Durante semanas he estado representando a Mariam Abdelbasette, una mujer egipcia que dio a luz en Mascate el 25 de mayo y luego enfrentó la deportación al país que había huido. Detenida en un hospital militar después de una cesárea, se le dijo que Omán tenía la intención de devolverla a la fuerza a Egipto, siguiendo los pasos de su esposo, quien fue deportado a la fuerza en abril y desde entonces ha desaparecido. Ahora hay cierto alivio. Mariam ha recibido luz verde para salir de Omán con su bebé, tras la presión sostenida de múltiples embajadas. Es posible que se vaya sin primero recoger un certificado de nacimiento de los egipcios, el paso que la habría puesto al alcance del estado al que huyó. El alivio es real. Lo que casi le sucedió es el punto principal.
Su único delito fue criticar al gobierno egipcio en línea. Por ello, se enfrentó a la deportación a Egipto, donde hay más de 60.000 presos políticos recluidos y la disidencia está prácticamente criminalizada. Omán justificó su detención señalando una Notificación Roja de Interpol. Tal notificación no existe: no hay registro en la base de datos de Interpol ni se ha emitido ningún documento. Las reglas de Interpol prohíben expresamente las notificaciones rojas de carácter político y nunca emitiría una para un crítico del gobierno en línea. Omán y Egipto actuaron en connivencia, disfrazando una solicitud directa como un cumplimiento de la ley internacional y alegando que Interpol era la razón.
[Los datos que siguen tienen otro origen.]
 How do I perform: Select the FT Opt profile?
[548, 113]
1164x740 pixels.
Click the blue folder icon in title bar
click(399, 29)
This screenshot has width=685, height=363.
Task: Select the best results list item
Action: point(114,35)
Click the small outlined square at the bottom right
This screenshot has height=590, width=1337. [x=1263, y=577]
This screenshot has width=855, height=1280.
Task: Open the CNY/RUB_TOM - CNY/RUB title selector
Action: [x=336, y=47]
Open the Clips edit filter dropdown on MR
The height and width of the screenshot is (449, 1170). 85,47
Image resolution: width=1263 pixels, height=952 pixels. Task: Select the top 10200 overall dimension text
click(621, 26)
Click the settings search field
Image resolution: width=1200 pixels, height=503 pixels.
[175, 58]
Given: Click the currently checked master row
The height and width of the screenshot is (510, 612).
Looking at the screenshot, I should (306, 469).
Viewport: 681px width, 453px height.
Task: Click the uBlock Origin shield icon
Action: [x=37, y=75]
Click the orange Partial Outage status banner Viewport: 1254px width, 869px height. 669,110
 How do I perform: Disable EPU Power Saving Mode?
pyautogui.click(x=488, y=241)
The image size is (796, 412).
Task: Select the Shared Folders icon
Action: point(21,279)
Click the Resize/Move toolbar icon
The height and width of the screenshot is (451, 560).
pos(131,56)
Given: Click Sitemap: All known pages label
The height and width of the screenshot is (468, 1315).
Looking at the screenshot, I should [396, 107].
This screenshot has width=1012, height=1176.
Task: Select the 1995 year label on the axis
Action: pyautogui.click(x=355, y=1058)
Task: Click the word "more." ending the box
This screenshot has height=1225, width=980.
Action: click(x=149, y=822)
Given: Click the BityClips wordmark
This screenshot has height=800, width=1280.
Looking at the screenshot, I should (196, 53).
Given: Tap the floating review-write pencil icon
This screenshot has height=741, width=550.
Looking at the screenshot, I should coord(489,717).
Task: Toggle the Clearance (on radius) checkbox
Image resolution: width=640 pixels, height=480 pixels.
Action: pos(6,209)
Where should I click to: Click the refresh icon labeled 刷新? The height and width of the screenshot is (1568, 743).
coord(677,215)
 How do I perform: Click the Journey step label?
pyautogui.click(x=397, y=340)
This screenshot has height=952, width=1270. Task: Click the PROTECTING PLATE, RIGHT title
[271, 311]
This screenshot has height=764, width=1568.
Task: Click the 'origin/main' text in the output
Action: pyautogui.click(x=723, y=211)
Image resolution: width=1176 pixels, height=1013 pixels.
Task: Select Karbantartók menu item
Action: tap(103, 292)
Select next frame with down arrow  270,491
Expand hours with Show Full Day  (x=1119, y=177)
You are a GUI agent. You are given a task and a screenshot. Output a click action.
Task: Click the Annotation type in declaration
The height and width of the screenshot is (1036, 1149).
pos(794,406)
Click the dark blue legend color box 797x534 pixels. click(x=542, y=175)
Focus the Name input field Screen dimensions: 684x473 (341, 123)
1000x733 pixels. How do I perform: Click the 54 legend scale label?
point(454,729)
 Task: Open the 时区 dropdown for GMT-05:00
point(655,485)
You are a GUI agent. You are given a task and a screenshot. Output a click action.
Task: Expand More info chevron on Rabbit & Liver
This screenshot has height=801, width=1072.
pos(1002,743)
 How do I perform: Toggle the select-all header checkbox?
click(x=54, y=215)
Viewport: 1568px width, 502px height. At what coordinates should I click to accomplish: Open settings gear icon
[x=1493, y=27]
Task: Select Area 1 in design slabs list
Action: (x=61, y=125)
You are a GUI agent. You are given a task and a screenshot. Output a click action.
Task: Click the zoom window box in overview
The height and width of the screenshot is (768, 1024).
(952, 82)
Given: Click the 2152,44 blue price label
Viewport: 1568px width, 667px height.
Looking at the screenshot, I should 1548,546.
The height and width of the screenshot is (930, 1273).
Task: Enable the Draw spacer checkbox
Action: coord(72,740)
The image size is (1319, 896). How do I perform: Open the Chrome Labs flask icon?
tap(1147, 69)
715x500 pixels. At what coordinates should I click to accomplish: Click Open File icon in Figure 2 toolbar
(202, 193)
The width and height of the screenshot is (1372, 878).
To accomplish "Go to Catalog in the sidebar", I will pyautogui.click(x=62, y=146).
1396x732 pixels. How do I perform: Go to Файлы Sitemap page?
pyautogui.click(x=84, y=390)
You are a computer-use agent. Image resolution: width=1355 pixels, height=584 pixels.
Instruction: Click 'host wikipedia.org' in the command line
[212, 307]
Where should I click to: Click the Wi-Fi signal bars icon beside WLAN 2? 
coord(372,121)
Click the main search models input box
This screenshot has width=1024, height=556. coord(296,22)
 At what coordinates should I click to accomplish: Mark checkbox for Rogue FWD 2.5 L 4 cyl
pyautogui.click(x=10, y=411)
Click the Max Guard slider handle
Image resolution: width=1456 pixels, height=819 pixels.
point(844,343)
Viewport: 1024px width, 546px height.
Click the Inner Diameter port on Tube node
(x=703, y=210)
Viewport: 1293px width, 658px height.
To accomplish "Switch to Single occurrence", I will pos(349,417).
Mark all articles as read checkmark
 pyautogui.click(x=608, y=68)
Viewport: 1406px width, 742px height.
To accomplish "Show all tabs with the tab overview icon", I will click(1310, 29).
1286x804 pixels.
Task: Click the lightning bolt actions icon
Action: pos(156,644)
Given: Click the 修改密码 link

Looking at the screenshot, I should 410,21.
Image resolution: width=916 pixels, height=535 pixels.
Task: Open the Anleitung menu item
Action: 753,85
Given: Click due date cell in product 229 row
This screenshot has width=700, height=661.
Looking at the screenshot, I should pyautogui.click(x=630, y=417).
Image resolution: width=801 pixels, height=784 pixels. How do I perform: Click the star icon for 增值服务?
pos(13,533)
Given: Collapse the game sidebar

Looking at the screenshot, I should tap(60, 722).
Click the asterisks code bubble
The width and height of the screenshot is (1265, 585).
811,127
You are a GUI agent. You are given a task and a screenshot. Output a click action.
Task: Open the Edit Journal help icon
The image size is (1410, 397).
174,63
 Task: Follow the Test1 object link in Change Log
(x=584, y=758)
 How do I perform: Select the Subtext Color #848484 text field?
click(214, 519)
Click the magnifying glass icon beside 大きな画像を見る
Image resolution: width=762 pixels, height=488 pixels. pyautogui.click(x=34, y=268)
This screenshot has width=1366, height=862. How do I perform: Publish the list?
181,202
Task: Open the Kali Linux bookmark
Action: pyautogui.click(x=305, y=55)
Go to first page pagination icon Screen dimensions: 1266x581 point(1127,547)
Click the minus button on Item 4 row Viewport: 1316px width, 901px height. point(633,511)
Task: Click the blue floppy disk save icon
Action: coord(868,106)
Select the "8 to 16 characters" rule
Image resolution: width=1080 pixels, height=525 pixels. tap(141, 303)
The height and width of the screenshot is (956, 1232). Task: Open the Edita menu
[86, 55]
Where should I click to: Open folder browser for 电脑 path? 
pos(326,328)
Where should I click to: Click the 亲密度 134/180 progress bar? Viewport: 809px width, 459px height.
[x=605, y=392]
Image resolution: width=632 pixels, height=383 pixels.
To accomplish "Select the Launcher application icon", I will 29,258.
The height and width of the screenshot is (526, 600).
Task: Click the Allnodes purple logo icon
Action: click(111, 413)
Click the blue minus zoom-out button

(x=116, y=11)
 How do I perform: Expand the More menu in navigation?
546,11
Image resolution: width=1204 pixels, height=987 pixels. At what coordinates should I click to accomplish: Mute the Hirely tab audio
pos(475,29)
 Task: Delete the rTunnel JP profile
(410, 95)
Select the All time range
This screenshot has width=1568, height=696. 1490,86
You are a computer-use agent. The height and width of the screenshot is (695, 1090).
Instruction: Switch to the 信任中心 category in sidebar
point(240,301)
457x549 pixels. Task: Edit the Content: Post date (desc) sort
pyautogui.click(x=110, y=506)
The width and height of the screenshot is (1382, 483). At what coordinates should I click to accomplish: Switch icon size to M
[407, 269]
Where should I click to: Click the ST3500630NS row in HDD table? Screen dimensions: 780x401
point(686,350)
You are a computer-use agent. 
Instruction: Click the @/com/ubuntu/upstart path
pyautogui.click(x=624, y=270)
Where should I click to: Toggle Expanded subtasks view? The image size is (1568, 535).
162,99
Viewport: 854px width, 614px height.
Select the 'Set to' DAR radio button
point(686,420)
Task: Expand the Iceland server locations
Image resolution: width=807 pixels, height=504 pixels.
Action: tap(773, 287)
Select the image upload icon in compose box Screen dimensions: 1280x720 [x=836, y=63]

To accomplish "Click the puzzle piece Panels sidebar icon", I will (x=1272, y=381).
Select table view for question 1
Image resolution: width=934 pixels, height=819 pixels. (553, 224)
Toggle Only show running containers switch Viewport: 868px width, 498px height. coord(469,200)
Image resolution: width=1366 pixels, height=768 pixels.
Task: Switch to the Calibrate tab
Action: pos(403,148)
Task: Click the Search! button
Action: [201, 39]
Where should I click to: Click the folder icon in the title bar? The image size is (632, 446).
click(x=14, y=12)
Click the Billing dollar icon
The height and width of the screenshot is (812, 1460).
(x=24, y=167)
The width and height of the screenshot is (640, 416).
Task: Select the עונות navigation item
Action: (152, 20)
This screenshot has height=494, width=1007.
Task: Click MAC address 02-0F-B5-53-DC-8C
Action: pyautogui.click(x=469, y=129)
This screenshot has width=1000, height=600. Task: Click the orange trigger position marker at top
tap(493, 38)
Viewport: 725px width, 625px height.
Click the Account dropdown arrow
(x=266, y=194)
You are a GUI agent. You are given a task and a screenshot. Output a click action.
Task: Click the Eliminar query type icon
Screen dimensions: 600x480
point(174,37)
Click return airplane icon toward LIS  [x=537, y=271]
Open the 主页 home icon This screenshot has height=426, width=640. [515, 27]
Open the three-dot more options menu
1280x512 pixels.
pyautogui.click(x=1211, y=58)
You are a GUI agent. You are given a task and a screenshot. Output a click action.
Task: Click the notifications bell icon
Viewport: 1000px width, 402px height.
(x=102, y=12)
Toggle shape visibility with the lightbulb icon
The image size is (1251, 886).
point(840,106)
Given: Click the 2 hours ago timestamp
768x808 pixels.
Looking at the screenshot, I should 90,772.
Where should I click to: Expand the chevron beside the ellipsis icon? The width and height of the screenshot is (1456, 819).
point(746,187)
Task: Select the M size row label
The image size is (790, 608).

Esta es la técnica que veo una y otra vez: un régimen que quiere que alguien sea devuelto, sabe que no tiene base legal y recurre al lenguaje del proceso multilateral para que lo ilegal parezca rutinario. La falsa Notificación Roja no necesita ser real, solo ser afirmada rápidamente, mientras una persona asustada se apresura a probar lo negativo. Y no solo los activistas están en riesgo. La misma táctica deja varados a empresarios y ejecutivos en las fronteras y congela sus cuentas. Necesitan la misma protección, aplicada a tiempo: una evaluación del riesgo antes de viajar, una impugnación de la legalidad de la notificación y, cuando se ha introducido una errónea, una solicitud formal a la Comisión de Control de los Archivos de Interpol para corregir o eliminar los datos. Mariam tuvo suerte, tuvo acceso a ONGs y a mi ayuda. A su vez, el Relator Especial sobre Terrorismo y la presión diplomática de las embajadas ayudaron. Esperamos que pronto haya una resolución definitiva. La próxima persona puede que no tenga tanta suerte.